• Hi Guys

    Thanks for your responses. I just wanted to clarify my position

    So i started here 3 weeks ago on a system thats been developed in c# and t-sql(supposedly agile but not!). Its been pretty poorly architected and they did not take partitioning into consideration until now. So they have now decided we need to partition which is great. So on a lot of the tables when we implement partitioning new appropriate partition key columns need to be added to a number of the

    tables as the developers thought using char for date columns was a good idea! So this new partition key column will then need to be added to any child tables that this table is referenced by and this has a knock on affect on development time which the project cant really afford.

    So I was asked by the architect to run a test where we replace all foreign keys with triggers to enforce referential integrity. Collect perfmon stats and then management will decide what the best course to take. The big thing for them is not slipping on the go live date and they are very much in love with the trigger idea.

    I obviously want to maintain referential integrity because I dont want to be doing a cleanup in the future. My issue I guess is more about navigating the politics of the organisation. Is the trigger idea an acceptable compromise?
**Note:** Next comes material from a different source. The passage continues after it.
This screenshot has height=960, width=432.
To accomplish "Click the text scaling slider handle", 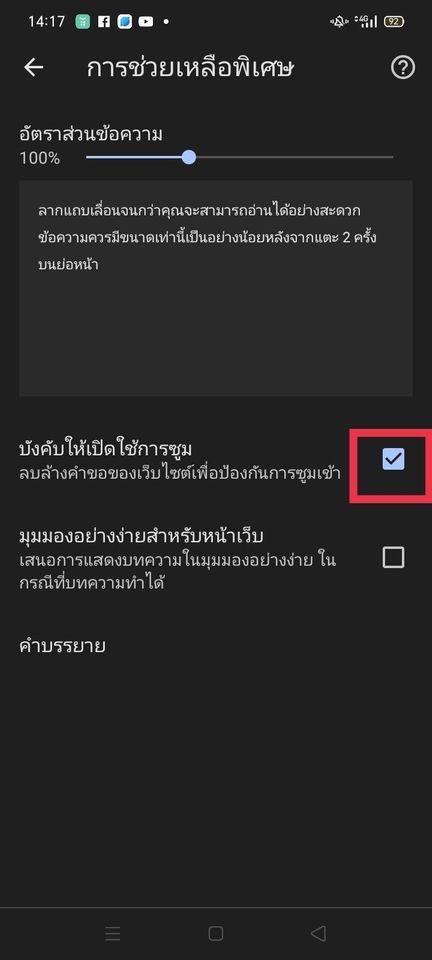I will [x=189, y=157].
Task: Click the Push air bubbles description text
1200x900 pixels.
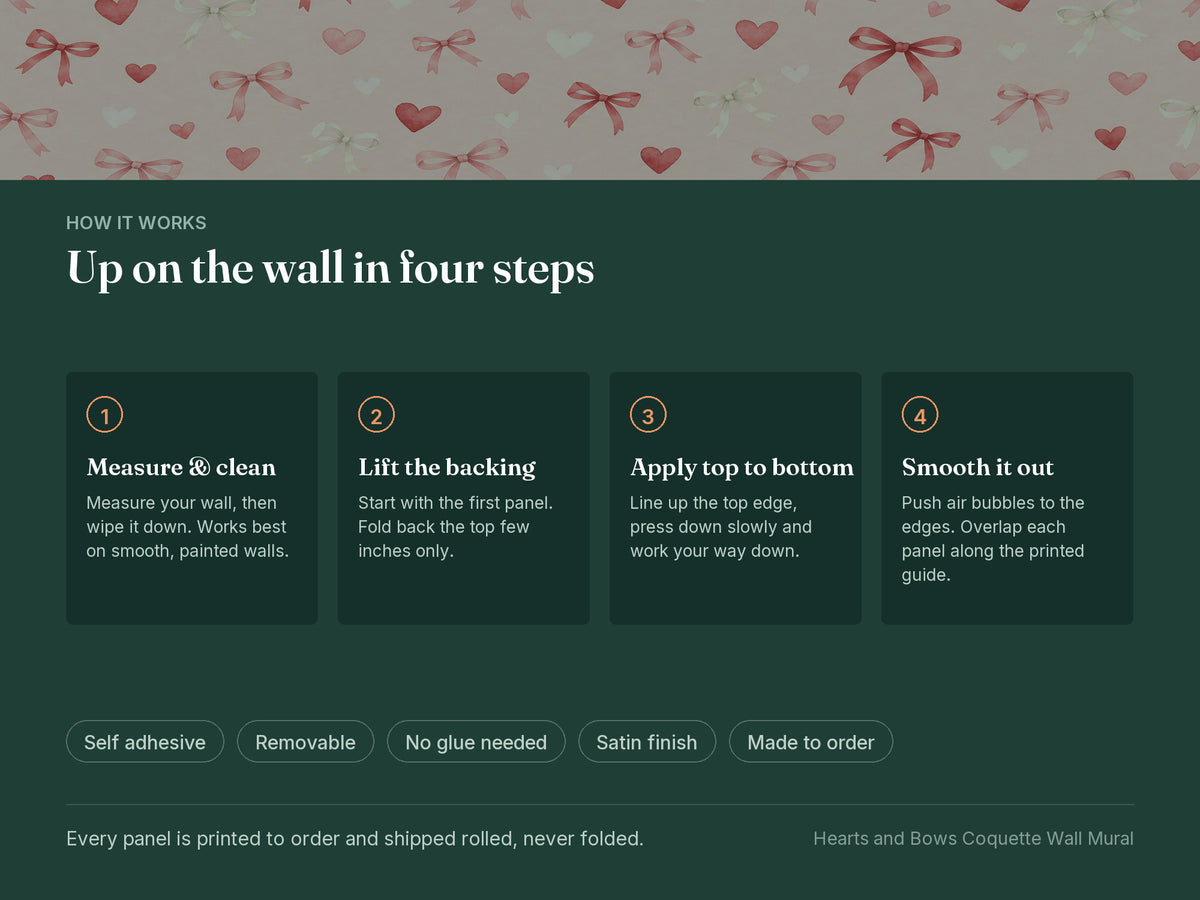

    Grant with regard to the deadlocking the resource thats causing the contention is a primary key on a table that is constantly being updated while a table that references is also continually being inserted to and my thoughts are that the FK constraint isnt helping. Im still at the point with deadlocks and lock escalation that Im not entirely sure because mostly dealocks just give me a headache and make me want to take a coffee break.The fix is an architecural one. I have recommended that they use SSIS to do de-duping and bulk inserts into the insert table and move the field in the parent table to another table. Still learnng in this area though!